ANGSTMACHEREIWIDER BESSERES WISSEN

© TX Group 2024

Die Abstimmung über den 5‑Milliardenkredit für sechs Autobahnausbauprojekte ist zu einer Propagandaschlacht verkommen, bei dem die Ausbaubefürworter Grabenkämpfe und Ängste schüren, was das Zeug hält.

An vorderster Front Bundesrat Albert Rösti, der einstige Autolobbyist, der sein Amt als Bundesrat als logischen Karriereschritt im Dienste seiner früheren Auftraggeber versteht. Statt sachlich und unaufgeregt über die Vorlage zu informieren, legt er sich für den 5‑Milliardenkredit ins Zeug und scheut dabei auch vor Falschmeldungen und Verzerrungen nicht zurück.
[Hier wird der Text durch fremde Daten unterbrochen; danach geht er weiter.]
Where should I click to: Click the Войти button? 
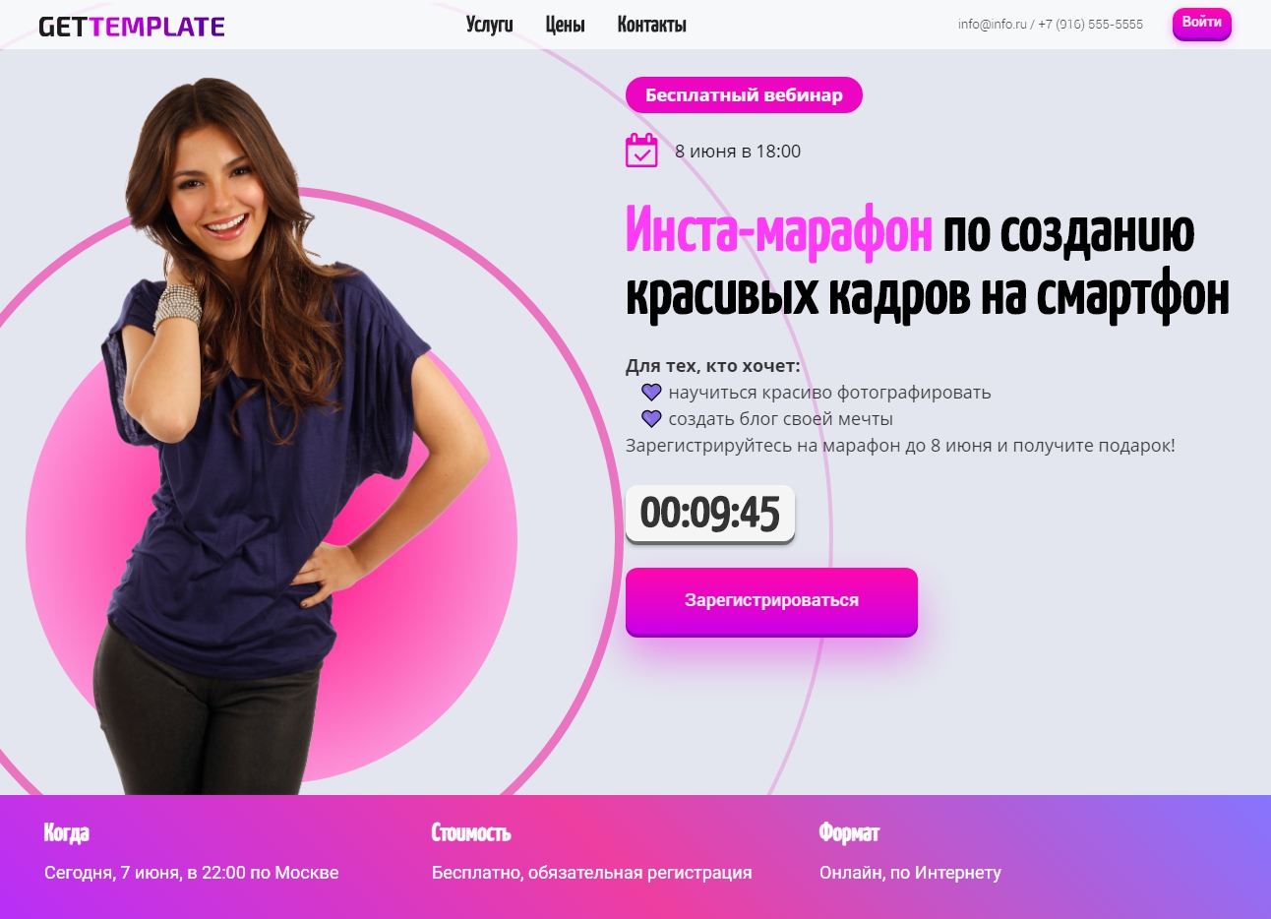[1202, 24]
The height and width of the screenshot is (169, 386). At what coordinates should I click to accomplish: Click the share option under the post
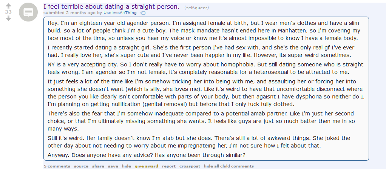click(98, 166)
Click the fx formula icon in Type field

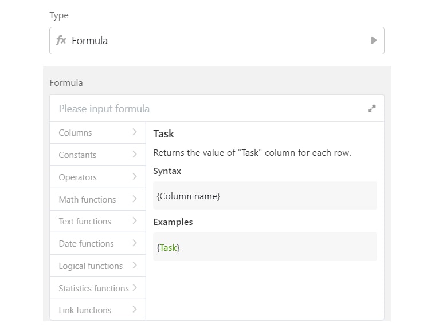pos(61,41)
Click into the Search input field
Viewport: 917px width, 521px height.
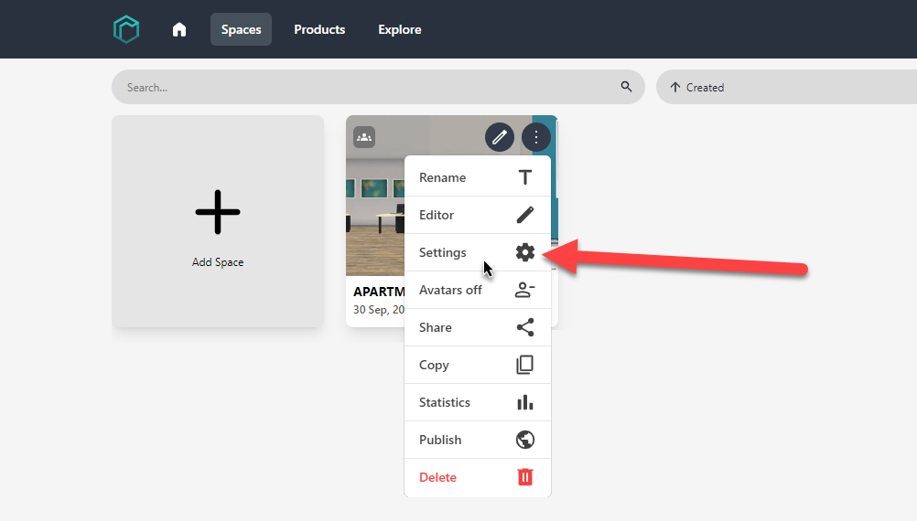[366, 88]
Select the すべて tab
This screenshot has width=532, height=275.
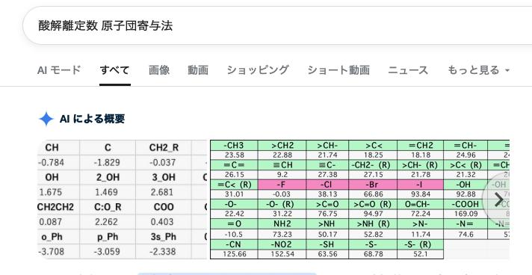pos(114,70)
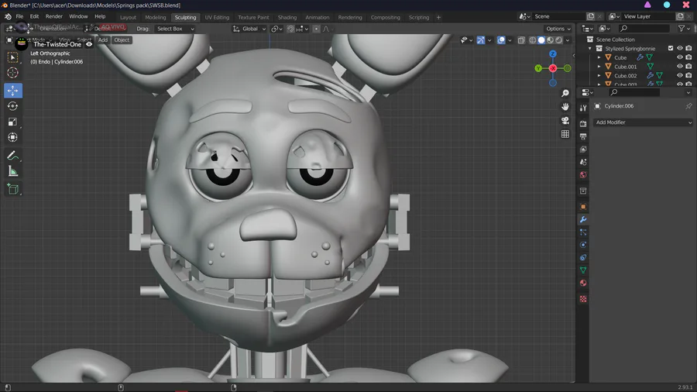The image size is (697, 392).
Task: Select the Cursor tool
Action: pyautogui.click(x=13, y=73)
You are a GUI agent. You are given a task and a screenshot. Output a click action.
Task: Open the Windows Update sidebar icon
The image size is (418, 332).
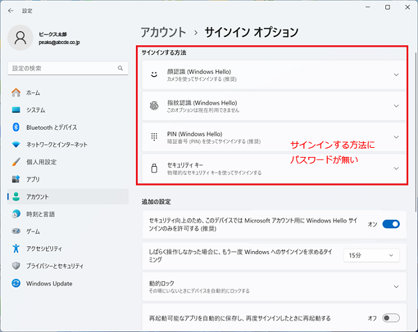(16, 283)
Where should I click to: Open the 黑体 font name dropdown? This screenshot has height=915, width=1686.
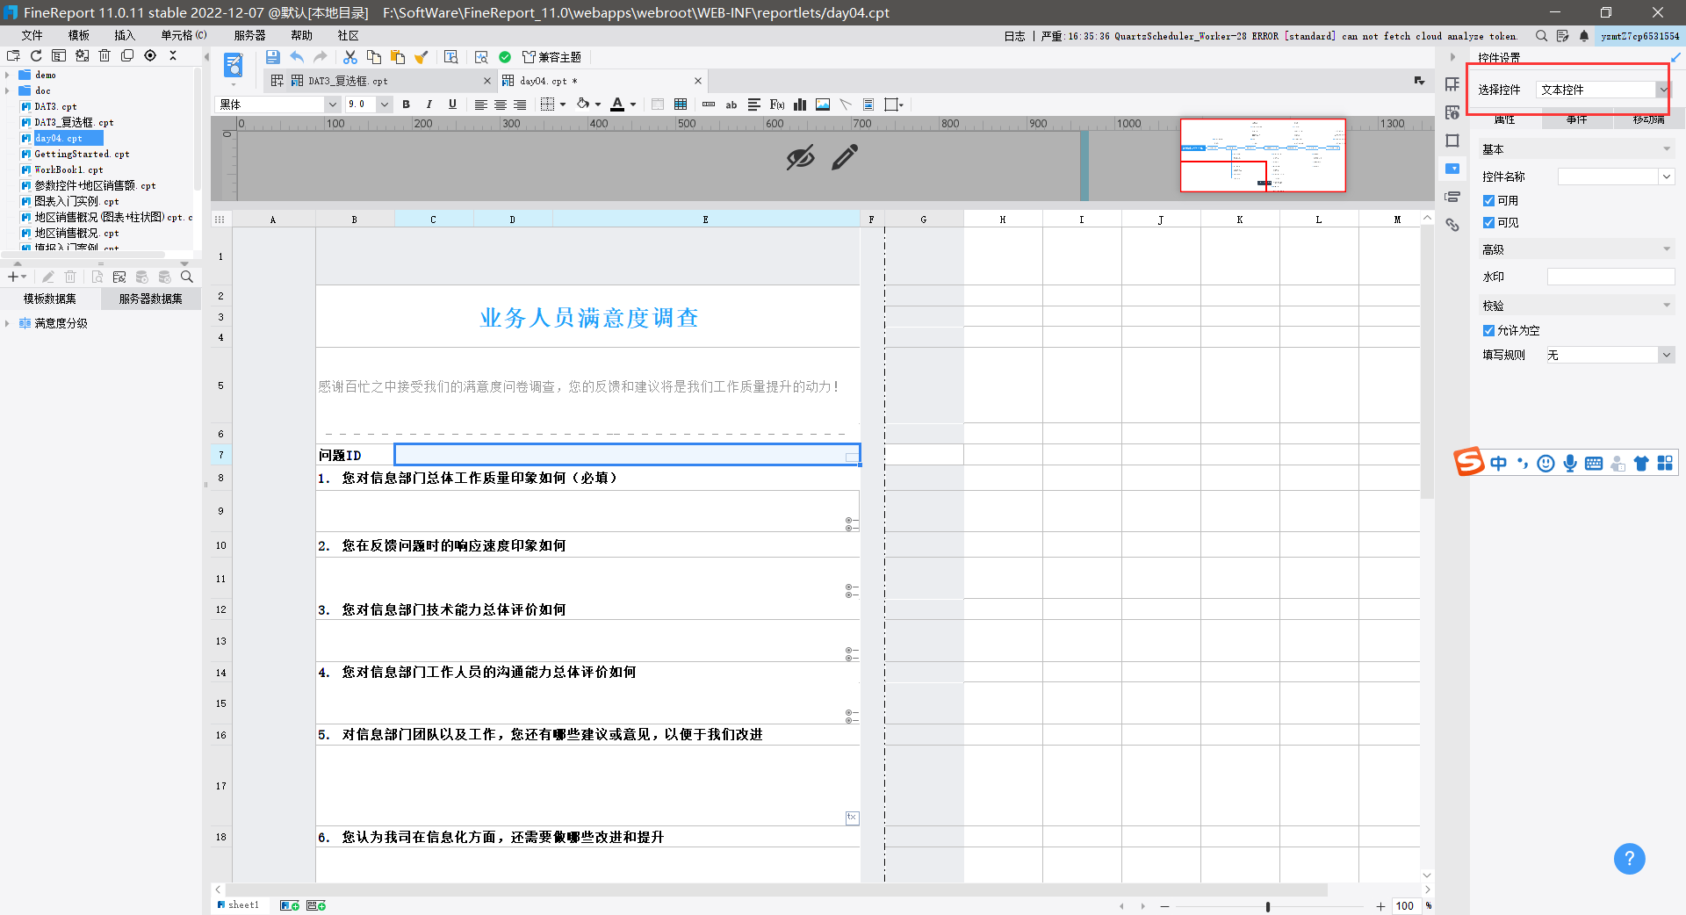pos(332,104)
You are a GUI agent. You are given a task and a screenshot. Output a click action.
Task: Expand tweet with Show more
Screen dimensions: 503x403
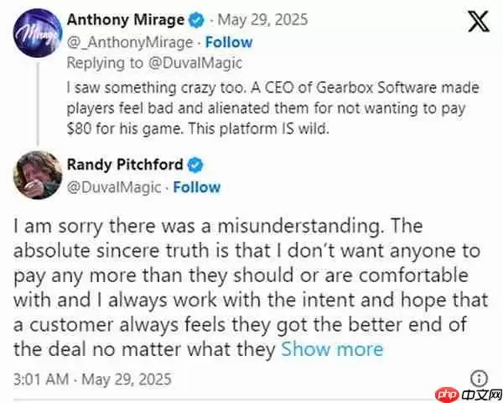click(332, 349)
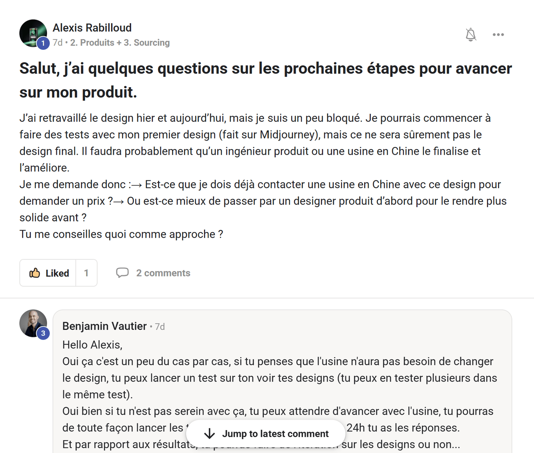
Task: Open the 2. Produits + 3. Sourcing category
Action: [120, 43]
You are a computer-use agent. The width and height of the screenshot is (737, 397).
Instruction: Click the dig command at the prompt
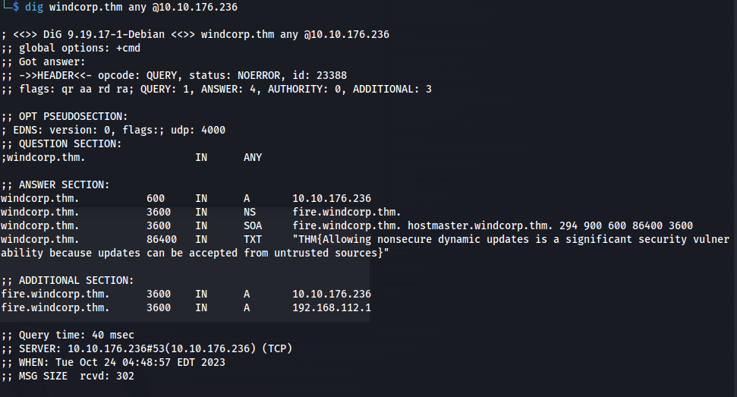[34, 7]
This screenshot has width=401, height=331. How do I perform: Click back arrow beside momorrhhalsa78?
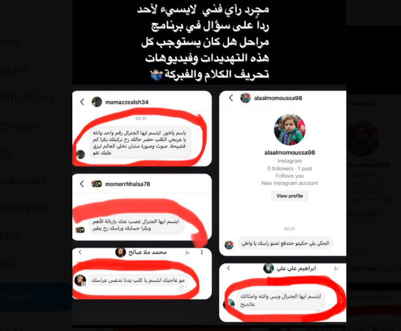pos(82,183)
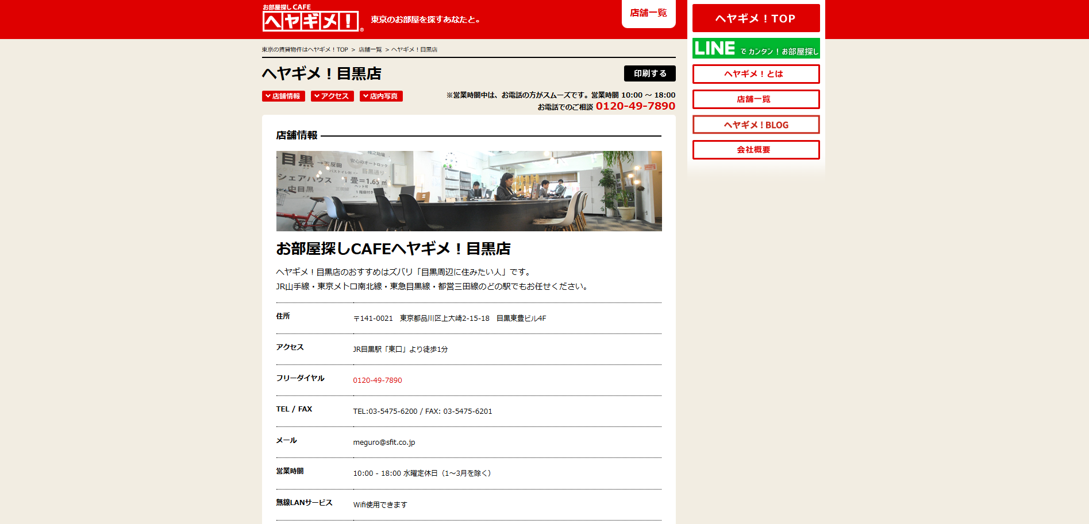
Task: Go to ヘヤギメ！TOP sidebar button
Action: [756, 18]
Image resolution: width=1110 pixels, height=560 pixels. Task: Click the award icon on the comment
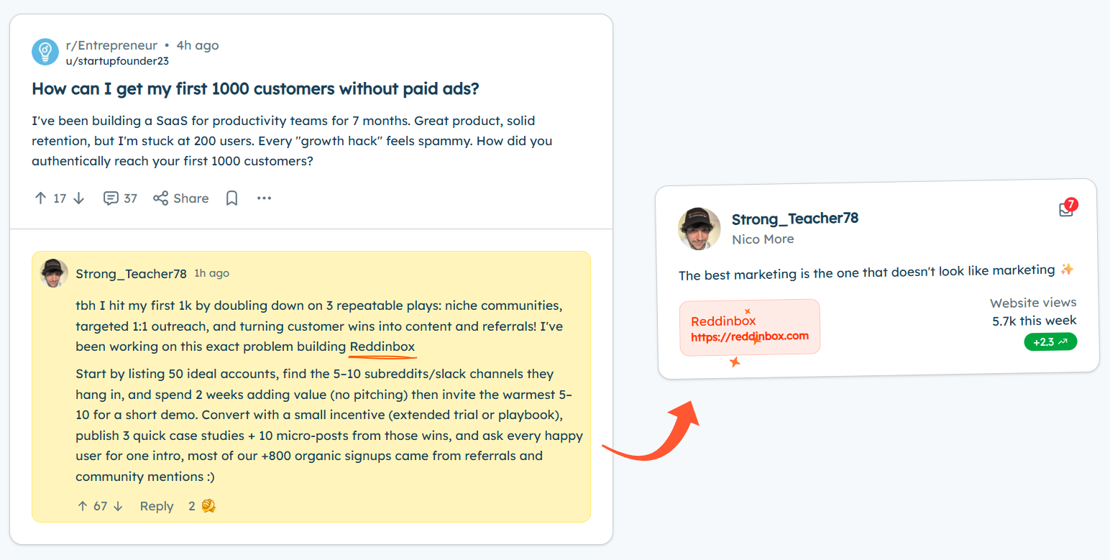208,506
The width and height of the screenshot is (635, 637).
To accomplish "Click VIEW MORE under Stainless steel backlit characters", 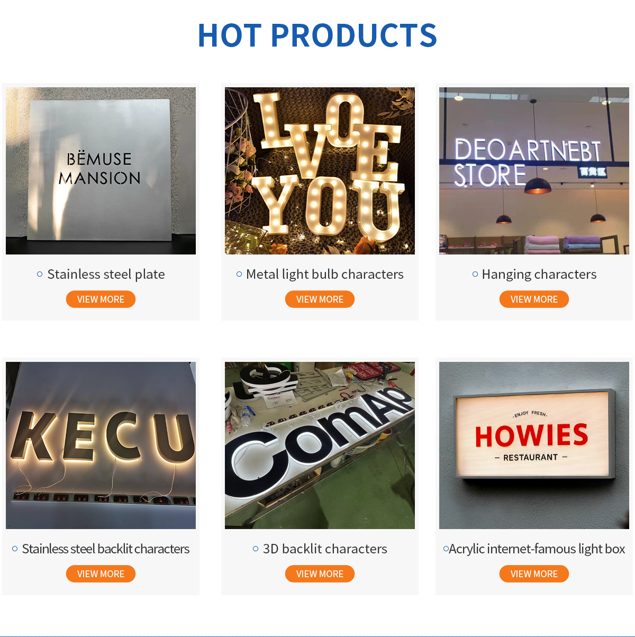I will [101, 574].
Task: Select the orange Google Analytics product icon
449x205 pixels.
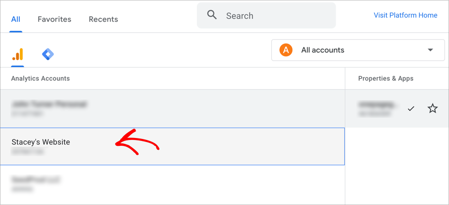Action: point(17,54)
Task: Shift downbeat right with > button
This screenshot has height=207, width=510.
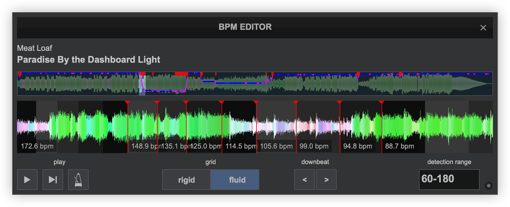Action: [326, 180]
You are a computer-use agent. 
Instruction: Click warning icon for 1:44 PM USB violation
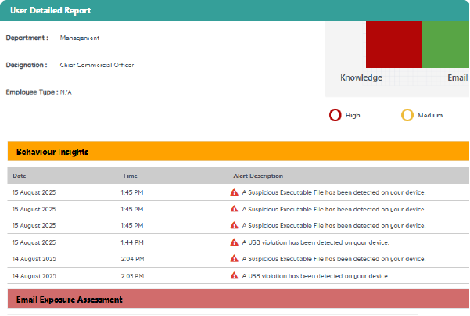pyautogui.click(x=234, y=242)
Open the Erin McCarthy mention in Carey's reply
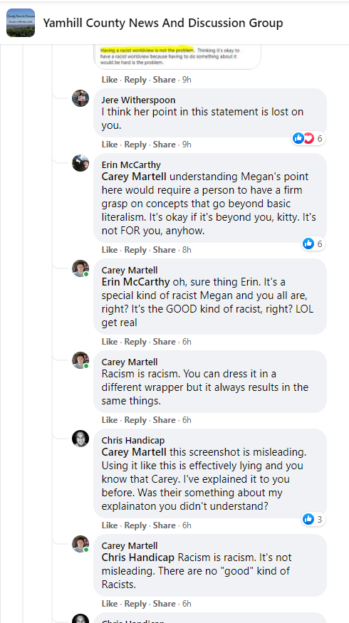 click(x=135, y=282)
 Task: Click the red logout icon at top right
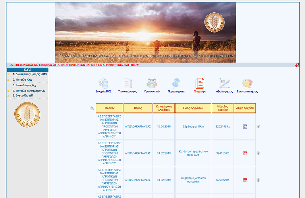point(297,65)
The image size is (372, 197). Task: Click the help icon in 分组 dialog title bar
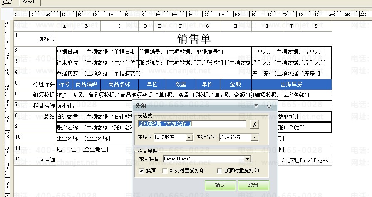257,106
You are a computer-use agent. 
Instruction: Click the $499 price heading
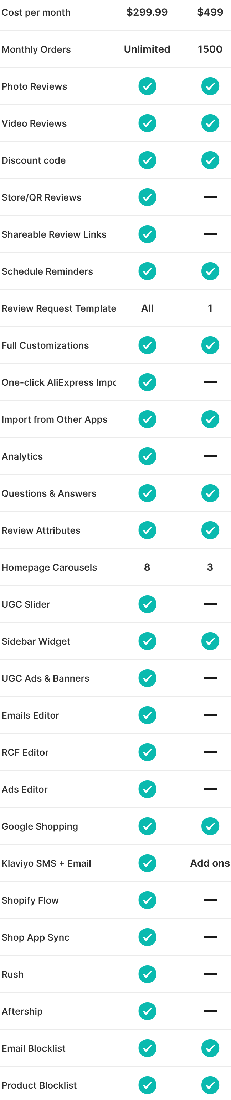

Sekundiert wird er dabei in grossem Stil von den Leitmedien hierzulande: Kein Blatt, kein Sender, der ihm nicht eine Plattform für seine Propaganda geboten hat. Unwidersprochen wiederholt er immer wieder, der Autobahnbau sei in den 1960er Jahren stehen geblieben. Fakt ist jedoch, dass das Streckennetz seit 1995 um 30 Prozent verlängert worden ist.

Weiter behauptet er, mit den zur Debatte stehenden Projekten würde es eine kurzfristig wirksame Lösung für das vielbeklagte «Stauproblem» auf Schweizer Autobahnen geben. Er weiss aber ganz klar, dass da kurzfristig gar nichts gelöst wird, weil es rund 20 Jahre dauern würde, bis die Tunnel und Spurerweiterungen fertiggestellt wären. Kurzfristig gäbe es mit dem Auffahren der ersten Baumaschinen den berüchtigten Baustellenstau, also noch mehr Stau als bisher.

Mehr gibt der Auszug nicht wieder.